Two artifacts from United Arab Emirates indicate early human residents.
New research indicates that early humans may have left Africa earlier than previously thought, but still doesn’t answer if they got any farther than Arabia. The most comprehensive genetic data so far available, based on material called mitochondrial DNA, indicates that all modern humans outside Africa are descended from a single, small population that left Africa less than 60,000 years ago, but even that data may be unreliable.
According to the New York Times:
The present view, based on both archaeological and genetic evidence, holds that modern humans, although they first emerged in Africa some 200,000 years ago, were hemmed in by deserts and other human species like Neanderthals and did not escape to the rest of the world until some 50,000 years ago.

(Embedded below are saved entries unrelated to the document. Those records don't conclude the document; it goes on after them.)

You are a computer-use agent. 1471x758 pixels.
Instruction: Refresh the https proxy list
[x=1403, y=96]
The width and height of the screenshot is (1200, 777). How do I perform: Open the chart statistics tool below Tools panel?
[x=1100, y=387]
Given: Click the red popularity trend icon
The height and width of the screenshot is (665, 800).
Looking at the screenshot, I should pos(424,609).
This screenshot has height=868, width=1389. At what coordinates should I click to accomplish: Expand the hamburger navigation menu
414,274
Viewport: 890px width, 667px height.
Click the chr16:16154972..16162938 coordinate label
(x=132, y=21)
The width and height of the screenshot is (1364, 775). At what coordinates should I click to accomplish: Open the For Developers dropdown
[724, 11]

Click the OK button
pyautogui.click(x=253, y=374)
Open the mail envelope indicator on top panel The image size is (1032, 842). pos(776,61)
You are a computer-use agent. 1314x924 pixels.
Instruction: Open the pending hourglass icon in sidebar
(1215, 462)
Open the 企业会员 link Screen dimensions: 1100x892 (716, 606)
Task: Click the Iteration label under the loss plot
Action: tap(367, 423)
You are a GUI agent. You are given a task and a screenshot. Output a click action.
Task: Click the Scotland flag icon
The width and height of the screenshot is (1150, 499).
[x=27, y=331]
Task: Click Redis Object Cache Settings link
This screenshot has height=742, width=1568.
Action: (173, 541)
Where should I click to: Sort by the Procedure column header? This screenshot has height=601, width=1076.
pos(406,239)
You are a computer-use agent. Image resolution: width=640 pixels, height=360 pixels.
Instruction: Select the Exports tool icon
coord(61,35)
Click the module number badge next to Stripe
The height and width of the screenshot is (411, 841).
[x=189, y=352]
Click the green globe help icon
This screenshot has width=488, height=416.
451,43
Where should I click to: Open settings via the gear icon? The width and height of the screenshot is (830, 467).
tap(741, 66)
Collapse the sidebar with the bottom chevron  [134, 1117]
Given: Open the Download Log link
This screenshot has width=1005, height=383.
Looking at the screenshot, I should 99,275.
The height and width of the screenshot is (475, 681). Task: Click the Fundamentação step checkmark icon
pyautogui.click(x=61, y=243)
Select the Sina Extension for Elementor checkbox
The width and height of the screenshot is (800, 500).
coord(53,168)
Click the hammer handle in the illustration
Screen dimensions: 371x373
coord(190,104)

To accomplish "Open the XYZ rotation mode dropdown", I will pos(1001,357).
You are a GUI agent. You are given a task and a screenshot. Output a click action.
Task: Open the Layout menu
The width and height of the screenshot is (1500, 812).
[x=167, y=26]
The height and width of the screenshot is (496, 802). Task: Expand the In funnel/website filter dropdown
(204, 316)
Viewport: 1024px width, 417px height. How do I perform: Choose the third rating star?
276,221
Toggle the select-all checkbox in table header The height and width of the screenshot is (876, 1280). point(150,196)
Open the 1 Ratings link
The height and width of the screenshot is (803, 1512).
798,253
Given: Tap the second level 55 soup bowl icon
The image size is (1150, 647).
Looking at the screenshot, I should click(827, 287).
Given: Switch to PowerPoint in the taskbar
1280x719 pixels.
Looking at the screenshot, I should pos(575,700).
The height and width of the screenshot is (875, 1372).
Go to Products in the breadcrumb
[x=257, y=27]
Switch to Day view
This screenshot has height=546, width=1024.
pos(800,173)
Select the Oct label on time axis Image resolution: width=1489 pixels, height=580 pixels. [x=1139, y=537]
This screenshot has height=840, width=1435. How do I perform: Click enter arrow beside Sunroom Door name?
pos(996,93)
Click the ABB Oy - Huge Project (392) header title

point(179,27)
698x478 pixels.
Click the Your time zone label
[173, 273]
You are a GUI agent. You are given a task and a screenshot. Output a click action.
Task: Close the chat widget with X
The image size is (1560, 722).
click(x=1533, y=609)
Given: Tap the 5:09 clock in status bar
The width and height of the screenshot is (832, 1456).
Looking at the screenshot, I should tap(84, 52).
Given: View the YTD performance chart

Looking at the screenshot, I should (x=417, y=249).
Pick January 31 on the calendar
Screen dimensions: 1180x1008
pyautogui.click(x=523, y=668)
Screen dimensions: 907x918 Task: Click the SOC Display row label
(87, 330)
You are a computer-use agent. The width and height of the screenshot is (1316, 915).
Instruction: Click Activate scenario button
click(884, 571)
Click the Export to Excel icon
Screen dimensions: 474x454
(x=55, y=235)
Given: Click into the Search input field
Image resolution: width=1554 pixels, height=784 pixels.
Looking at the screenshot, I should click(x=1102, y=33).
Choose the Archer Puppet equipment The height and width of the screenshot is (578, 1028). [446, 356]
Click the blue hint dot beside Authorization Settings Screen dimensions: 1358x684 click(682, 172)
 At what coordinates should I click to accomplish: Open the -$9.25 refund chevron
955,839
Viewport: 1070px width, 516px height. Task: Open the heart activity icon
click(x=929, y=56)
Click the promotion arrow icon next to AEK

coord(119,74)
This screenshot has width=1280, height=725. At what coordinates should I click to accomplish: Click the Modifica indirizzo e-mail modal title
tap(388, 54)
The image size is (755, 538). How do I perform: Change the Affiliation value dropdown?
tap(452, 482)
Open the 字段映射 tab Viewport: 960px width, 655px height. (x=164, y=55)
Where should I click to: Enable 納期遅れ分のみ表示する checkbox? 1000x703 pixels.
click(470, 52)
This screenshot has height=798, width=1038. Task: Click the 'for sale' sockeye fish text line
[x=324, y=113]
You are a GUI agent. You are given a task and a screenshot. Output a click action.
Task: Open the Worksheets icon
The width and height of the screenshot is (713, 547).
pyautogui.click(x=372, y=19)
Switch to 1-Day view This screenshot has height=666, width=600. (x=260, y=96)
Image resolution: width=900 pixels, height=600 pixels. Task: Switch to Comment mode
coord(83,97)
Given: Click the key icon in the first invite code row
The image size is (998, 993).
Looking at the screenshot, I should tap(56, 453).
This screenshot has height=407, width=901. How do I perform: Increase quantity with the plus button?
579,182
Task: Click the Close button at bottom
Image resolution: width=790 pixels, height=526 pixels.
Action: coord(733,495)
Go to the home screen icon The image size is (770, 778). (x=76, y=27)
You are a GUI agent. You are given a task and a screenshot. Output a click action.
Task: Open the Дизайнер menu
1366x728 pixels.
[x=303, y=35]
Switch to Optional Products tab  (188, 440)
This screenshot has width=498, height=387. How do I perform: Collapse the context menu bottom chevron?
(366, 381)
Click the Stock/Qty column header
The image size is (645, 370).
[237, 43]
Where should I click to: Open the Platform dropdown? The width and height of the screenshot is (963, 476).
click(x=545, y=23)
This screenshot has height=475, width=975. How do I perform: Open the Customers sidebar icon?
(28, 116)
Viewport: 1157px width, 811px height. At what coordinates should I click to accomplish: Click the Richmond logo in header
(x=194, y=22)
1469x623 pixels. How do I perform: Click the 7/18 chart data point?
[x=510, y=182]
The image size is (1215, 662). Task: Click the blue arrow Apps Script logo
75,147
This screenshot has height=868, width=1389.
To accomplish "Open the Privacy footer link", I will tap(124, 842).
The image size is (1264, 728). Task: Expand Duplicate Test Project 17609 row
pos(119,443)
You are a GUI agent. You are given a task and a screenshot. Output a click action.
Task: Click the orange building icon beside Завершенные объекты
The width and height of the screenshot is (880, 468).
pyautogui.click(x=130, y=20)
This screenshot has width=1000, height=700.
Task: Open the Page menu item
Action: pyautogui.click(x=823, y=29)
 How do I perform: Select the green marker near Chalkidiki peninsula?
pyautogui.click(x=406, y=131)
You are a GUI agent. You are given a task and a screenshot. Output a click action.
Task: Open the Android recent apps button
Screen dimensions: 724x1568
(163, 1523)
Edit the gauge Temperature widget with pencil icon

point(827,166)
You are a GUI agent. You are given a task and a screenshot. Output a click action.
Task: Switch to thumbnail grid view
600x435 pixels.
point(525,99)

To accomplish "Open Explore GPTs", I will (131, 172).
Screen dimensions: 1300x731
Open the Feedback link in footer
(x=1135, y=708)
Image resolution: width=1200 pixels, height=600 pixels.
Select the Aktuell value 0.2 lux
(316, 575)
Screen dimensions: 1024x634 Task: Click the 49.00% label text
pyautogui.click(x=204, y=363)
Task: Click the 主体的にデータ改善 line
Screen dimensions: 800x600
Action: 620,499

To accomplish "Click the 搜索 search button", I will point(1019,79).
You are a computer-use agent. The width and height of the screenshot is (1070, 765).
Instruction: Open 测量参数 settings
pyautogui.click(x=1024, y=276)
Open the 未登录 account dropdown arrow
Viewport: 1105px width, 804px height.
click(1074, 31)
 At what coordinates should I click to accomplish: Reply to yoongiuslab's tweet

An archaeological team led by Hans-Peter Uerpmann of the University of Tübingen in Germany now reports the discovery of stone tools 127,000 years old from a site called Jebel Faya in what is now the United Arab Emirates, just south of the entrance to the Persian Gulf. If the new tools were made by modern humans, as the researchers assert, then modern humans got out of Africa much earlier than believed.
“This is a huge milestone, but unfortunately it raises more questions than it answers,” Jeffrey Rose, an archaeologist at the University of Birmingham in England, tells the Times. The new finding ~ reported in Thursday’s issue of Science ~ points to a new level of importance of Arabia in understanding the human story.